The sun shines with withered autumn strength. The avenue is covered by a kaleidoscope of rich leaf canopy, of multicoloured foliage, of protective tree hands, outstretched in transparent salutation. A bright light flashes. Doris closes her eyes and sees the after-image of Sorrow hang its head in shame. An old friend. She is comforted. This day is no run of the mill day: it is laced with prospect, chilled with the unknown, though sometimes, of course, it is nice to return to the warmth of things we know, no matter what they might be, and she offers Sorrow a half-hearted smile. Doris walks into the local park, along a mosaic foot path of sodden leaf.

Tock.

Evening comes on silent feet. The sun dies another death. The black man plays his percussive music. The caretaker takes good care of her obscure desires.

Tick.

The time is nigh.

Tock.

Doris prepares a meal fit for a king.

Tick.

It is seven fifteen. Yesterday, she had met a man in the park. He was called Harry. He was a few moments older than she.

Tock.

They had retired to a public house where they nestled in a corner.

Tick.

Doris manoeuvred her knee against his leg. Felt her heart b b b b b  beat. Felt her loins moisten.

Tock.

He was charming. He was divorced. He was charming. He was divorced. She could feel the warmth of his breath tickle her ears with the sweetness of whispers.

Tick.

She heard herself ask him over, during a pause in laughter, tomorrow, for dinner. She heard him smile, glance down momentarily at her breasts, accept, with seeming pleasure.

Tock.

It is seven thirty. Food is cooking itself, and Doris retires to her bed chamber to dress. The smoothness of silk, holding her gently in its cupped hands, is telling her she is desirable. And the funny thing is, there is a certain truth to it. Doris, at this moment, is desirable.

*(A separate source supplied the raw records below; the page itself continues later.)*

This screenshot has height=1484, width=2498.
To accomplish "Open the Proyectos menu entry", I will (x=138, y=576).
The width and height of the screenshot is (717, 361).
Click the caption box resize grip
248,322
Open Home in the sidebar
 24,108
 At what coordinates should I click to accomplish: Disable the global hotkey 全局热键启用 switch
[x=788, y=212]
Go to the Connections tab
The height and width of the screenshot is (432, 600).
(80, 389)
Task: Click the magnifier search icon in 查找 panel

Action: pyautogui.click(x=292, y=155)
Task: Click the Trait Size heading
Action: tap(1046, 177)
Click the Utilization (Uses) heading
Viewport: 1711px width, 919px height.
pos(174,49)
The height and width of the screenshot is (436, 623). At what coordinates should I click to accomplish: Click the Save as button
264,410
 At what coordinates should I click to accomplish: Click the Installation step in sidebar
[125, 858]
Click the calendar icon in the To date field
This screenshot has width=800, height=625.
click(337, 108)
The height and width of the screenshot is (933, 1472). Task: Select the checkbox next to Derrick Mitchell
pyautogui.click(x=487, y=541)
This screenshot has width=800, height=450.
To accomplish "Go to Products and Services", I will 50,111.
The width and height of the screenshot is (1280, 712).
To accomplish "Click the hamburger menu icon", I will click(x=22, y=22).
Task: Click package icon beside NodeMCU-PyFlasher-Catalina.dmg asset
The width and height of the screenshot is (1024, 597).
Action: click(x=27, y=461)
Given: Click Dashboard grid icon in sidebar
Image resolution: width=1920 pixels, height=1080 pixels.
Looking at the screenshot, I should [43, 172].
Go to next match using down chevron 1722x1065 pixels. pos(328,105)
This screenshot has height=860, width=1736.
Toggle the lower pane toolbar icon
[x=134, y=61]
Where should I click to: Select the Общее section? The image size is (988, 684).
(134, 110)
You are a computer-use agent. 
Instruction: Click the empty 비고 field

It is seven forty-five. Doris uses make-up sparingly. Doris is ready.

She returns to the living tomb to sit. To wait. He is to arrive at eight o'clock. There is nervous silence about the place now, only the ticking clock seems calm. Deceptively at ease.

She pours herself a cup of coffee from the drip-drop machine to pass away the time. Sip, sip. How nice.

Tick

Not much longer, she thinks, and begins to prepare her script. What she will say and what he will answer. What she will think and what he will do. She plays this game like hop scotch, bouncing from one idea to another. Doris dares not look up to see the time, though she knows it is passing.

What he will think and she will do.

It must be almost time.

What he will want and she will offer.

Maybe it is past time. Maybe he got held up. Maybe he will be just a little late.

Forever has gone. There is silence. The moment is endless. She knows it is passing. She knows it is his passing.

Sip, sip. The coffee , with the passage of too much time, becomes sickly, almost putrid.

A plainness begins to cover Doris from head to foot. A cold creeping plainness. She stops playing and listens. There is something odd, but hard to place. She examines the air, searches out the enigma. Searching, she does not find. Seeing, she does not see. There is a stillness, like the afterbirth of a passing storm, the clouds gone, the woods silent, something missing, that was there but now is gone.

With blood curdling horror, Doris discovers what it is. Doris realises the silence is all there is.

Doris listens, hard.

There is no sound.

The clock has stopped.

Doris looks up.

Its hands are still.

The clock has stopped its hands are still.

The Lady in Waiting breathes horror.